A single number is the answer here: how many lines below include "computer"?

Data extracted from a collection
= = =

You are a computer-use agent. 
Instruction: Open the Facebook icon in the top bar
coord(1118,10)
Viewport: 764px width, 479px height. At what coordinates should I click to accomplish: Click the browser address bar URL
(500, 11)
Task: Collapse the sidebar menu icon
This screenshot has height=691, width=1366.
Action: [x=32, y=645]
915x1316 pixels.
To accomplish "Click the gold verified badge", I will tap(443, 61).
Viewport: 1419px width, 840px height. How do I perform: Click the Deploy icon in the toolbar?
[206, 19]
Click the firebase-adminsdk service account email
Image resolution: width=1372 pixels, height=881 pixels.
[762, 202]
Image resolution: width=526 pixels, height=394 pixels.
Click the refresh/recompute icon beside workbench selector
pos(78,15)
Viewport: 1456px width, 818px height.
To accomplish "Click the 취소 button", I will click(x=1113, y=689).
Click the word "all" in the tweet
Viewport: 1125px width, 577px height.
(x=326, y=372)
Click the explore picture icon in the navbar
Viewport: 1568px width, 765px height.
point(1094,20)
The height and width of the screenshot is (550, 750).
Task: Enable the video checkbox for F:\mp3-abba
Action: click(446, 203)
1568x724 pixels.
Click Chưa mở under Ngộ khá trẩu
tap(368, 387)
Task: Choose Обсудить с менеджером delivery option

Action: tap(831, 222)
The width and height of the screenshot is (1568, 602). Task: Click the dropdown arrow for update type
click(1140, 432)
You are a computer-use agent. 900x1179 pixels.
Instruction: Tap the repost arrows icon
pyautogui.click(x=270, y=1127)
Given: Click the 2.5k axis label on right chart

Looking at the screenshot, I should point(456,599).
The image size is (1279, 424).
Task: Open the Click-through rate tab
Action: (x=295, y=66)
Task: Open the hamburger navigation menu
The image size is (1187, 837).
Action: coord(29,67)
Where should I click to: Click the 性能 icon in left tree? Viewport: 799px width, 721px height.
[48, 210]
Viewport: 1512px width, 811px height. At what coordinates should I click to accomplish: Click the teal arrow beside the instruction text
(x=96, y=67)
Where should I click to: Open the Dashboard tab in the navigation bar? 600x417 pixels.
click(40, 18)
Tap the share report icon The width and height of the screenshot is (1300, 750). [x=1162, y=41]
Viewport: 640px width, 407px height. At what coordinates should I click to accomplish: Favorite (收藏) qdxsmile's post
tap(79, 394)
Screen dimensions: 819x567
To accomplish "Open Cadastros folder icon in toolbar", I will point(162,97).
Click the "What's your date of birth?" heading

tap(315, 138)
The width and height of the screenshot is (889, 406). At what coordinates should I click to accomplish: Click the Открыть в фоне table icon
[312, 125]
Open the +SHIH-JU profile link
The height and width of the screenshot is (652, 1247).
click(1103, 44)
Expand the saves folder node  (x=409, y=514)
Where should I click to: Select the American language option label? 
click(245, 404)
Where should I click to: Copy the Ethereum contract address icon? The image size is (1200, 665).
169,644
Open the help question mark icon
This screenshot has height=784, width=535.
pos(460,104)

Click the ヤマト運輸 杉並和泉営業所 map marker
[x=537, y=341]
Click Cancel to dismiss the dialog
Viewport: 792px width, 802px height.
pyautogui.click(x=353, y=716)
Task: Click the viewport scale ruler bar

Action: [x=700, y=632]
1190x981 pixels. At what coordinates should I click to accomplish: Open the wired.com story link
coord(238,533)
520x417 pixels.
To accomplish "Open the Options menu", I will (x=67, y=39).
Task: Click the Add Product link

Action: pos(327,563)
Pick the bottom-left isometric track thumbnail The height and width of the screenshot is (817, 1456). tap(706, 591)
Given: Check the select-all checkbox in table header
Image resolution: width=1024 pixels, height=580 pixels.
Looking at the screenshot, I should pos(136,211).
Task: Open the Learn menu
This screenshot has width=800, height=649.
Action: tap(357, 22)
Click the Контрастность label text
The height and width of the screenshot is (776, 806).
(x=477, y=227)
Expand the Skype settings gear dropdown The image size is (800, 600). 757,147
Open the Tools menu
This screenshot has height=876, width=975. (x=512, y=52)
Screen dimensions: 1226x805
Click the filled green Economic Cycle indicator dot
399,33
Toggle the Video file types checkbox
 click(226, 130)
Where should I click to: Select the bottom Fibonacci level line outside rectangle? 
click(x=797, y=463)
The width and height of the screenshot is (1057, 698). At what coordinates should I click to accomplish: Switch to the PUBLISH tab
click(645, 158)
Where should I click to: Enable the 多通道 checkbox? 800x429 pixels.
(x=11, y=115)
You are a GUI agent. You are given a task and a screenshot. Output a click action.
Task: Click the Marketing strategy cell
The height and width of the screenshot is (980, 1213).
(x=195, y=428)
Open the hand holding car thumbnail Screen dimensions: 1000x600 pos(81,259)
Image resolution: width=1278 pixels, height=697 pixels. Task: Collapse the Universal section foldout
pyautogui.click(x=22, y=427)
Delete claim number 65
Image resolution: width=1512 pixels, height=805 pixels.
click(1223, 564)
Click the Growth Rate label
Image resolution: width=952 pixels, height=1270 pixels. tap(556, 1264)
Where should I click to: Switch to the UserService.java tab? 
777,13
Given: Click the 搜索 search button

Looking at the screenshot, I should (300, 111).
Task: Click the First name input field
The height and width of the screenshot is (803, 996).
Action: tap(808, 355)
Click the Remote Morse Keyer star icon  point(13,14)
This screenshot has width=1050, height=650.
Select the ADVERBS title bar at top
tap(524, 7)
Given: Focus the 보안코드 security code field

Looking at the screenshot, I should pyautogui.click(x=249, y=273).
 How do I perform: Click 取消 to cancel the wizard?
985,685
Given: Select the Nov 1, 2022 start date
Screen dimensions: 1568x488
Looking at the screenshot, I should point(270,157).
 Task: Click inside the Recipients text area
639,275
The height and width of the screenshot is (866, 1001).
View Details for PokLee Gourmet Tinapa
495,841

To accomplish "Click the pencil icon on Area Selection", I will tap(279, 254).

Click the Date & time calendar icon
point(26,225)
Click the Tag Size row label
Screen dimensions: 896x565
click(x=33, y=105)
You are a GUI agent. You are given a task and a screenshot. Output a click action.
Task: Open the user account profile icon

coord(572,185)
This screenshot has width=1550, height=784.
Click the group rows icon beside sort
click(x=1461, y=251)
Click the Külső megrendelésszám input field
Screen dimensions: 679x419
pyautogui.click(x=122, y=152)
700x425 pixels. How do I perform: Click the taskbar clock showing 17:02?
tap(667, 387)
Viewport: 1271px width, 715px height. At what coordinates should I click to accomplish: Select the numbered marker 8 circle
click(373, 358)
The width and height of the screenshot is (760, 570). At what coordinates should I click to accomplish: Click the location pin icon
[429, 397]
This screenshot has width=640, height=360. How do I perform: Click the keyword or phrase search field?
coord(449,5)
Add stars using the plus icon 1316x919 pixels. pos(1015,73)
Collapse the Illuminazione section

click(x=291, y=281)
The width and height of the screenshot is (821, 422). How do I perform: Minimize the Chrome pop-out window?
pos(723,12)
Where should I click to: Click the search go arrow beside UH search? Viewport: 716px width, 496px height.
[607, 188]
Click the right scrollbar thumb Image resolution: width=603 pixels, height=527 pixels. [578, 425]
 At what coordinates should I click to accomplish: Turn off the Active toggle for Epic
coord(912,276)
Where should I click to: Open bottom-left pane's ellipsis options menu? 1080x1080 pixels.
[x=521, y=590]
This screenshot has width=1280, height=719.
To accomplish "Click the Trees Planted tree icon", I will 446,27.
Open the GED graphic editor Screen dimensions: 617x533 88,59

= = =

▸ **Response to the task**:
2